--- KUTIPAN TEKS ---

--------------------------------------------------

Mubadalah.id – Dewasa ini, tantangan bangsa Indonesia dalam memperkuat keutuhan NKRI semakin besar. Sebaran narasi kebencian atau intoleran cukup masif di sosial media, di mana akan sangat berpengaruh pada pola pikir dan sikap masyarakat.
Lebih dari itu, bahkan bisa mengubah sistem dan budaya masyarakat yang menormalisasi kekerasan. Terlebih, di tahun 2024 Indonesia akan menghadapi tahun politik. Di mana kami prediksi berita hoax tidak akan terkendali, sehingga masyarakat akan mudah terpolarisasi. Lalu, bagaimana mengatasi dan mencegahnya?
Ada banyak cara mencegah terjadinya perpecahan, salah satunya dengan menanamkan nilai-nilai Pancasila. Kenapa Pancasila? Jangan salah, ideologi negara Indonesia tercinta ini sudah mencakup segala aspek kehidupan yang menjadi cita-cita sebuah bangsa.
Mulai dari nilai ketuhanan, kemanusiaan, persatuan, kebijaksanaan, dan keadilan. Oleh karenanya, kelima butir Pancasila penting untuk kita jaga. Semua orang masing-masing memiliki peran penting dan bertanggung jawab bersama.
Praktik Berpancasila
Dari level keluarga, lembaga pendidikan, bahkan negara. Namun, seringkali dalam praktiknya, keluarga atau orang tua justru memasrahkan pihak sekolah untuk mengedukasi anak terkait nilai-nilai persatuan atau Pancasila. Begitupun peran negara selain membentuk kebijakan, juga diejawantahkan melalui program sekolah.
Upaya penguatan nilai-nilai Pancasila mulai masif mereka lakukan dalam berbagai kegiatan di sekolah. Misalnya, yang baru-baru ini program dari Kementerian Pendidikan, Kebudayaaan, Riset dan Teknologi (Kemendikbud) ialah Kurikulum Merdeka berupa P5 (Proyek Penguatan Profil Pelajar Pancasila).
Dalam mengimplementasikan program tersebut, pihak sekolah atau guru-guru mendapati berbagai tantangan tersendiri. Salah satunya ialah bagaimana metode atau pendekatan yang mereka terapkan agar siswa dapat mengikuti prosesnya dengan menyenangkan.
Peace Goes to School
Adalah Peace Goes to School, sebuah program unggulan yang Peace Leader Indonesia gagas. Program ini menghadirkan serangkaian kegiatan pembelajaran terkait kebhinekaan, pancasila dan toleransi untuk pelajar tingkat SMP-SMA.

--------------------------------------------------

Lanjutkan tulisan tentang penanaman nilai-nilai Pancasila di atas, mulai dari bagian setelah kalimat terakhirnya.

--- DATA TERCATAT ---
--------------------------------------------------

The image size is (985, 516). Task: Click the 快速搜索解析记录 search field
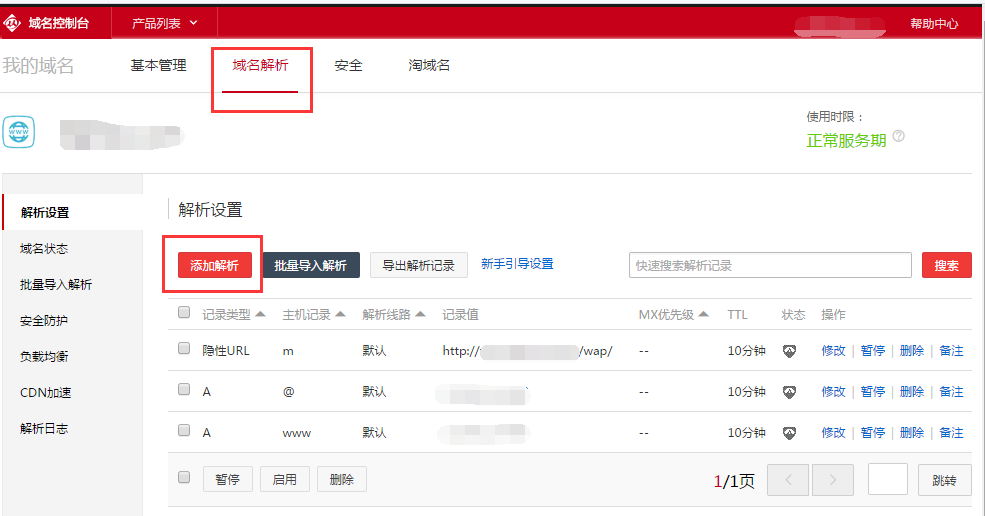pyautogui.click(x=769, y=265)
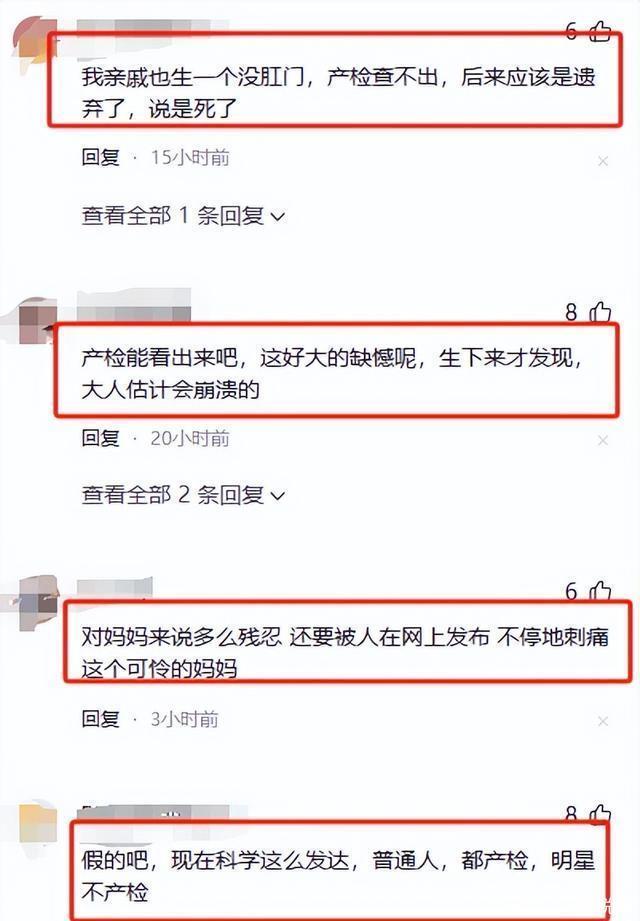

--------------------------------------------------

--- JAWABAN TERTULIS ---
Peace Goes to School (PGS) di SMP Widya Wiyata bertemakan Gelar Karya Anak Bangsa. Kegiatan PGS pertama terlaksana pada 29 September 2022 dengan mengembangkan wawasan siswa tentang Stop Bullying, Pencegahan Intoleransi, dan Peace Values.
Kegiatan kedua berlangsung pada 03 November 2022 dengan materi yang berbeda, yakni Literasi Digital dan Peta Konten Gelar Karya Anak Bangsa. Puncak kegiatan dilakukan pada 15 Desember 2022, di mana kelompok siswa mempresentasikan karyanya dan pemilihan Student Leader for Peace Ambassador.
Dihadiri oleh ketua Musyawarah Kerja Kepala Sekolah (MKKS), Bapak H. Nuryadi, S.Pd., M.Pd., ia menilai bahwa Peace Goes to School cukup efektif sebagai sebuah metode atau pendekataan untuk menerapkan P5 di sekolah.
“Banyak guru yang masih perlu beradaptasi untuk menjalankan Kurikulum Merdeka yang saat ini sedang digaungkan pemerintah. Dengan keberhasilan SMP Widya Wiyata melalui Peace Goes to School ini, bisa menjadi role model untuk sekolah-sekolah lainnya, termasuk sekolah yang sekarang saya pimpin,” ujar Pak Nuryadi yang juga selaku kepala sekolah SMP Wahid Hasyim, Waru, Sidoarjo.
Kesamaan Prinsip
Keberhasilan Peace Goes to School juga datang dari kesamaan prinsip, serta visi dan misi sekolah maupun komunitas. Inayah Sri Wardhani, S.Psi, Kepala Sekolah SMP Widya Wiyata mengatakan bahwa, “Inklusivitas sudah lama menjadi fokus utama metode pembelajaran di SMP Widya Wiyata. Tidak hanya terkait sikap menerima orang dengan latar belakang yang berbeda, tetapi juga orang yang berkebutuhan khusus,” terangnya.
Tidak hanya prinsip, serta visi dan misi saja, tetapi juga metode pembelajaran yang selama ini berlaku di SMP Widya Wiyata juga sejalan dengan gambaran program yang dicanangkan Peace Leader Indonesia.
Kordinatoor Program Peace Leader Indonesia, Nur Kholifah memaparkan bahwa, “Peace Goes to School mendorong siswa untuk berinteraksi, mengasah critical thinking, dan mengeksplorasi wawasan siswa. Tidak merujuk hanya pada buku atau teori, melainkan hasil pengamatan, berpikir kritis, dan pengalaman siswa sendiri.”
Pendekatan yang fokus pada keaktifan siswa selama mengikuti proses pembelajaran, secara tidak langsung menciptakan ruang aman bagi siswa untuk berani berbicara dan berkarya.
Seluruh siswa kelas 7 dan 8 menuangkan suara dan buah pemikirannya terkait isu perdamaian, pentingnya nilai-nilai pancasila dalam menjaga persatuan, menerima keberagaman, dan upaya mencegah terjadinya kekerasan atau bullying dan berita hoaks lewat berbagai media, seperti komik, cerpen, poster, film pendek dan masih banyak lagi.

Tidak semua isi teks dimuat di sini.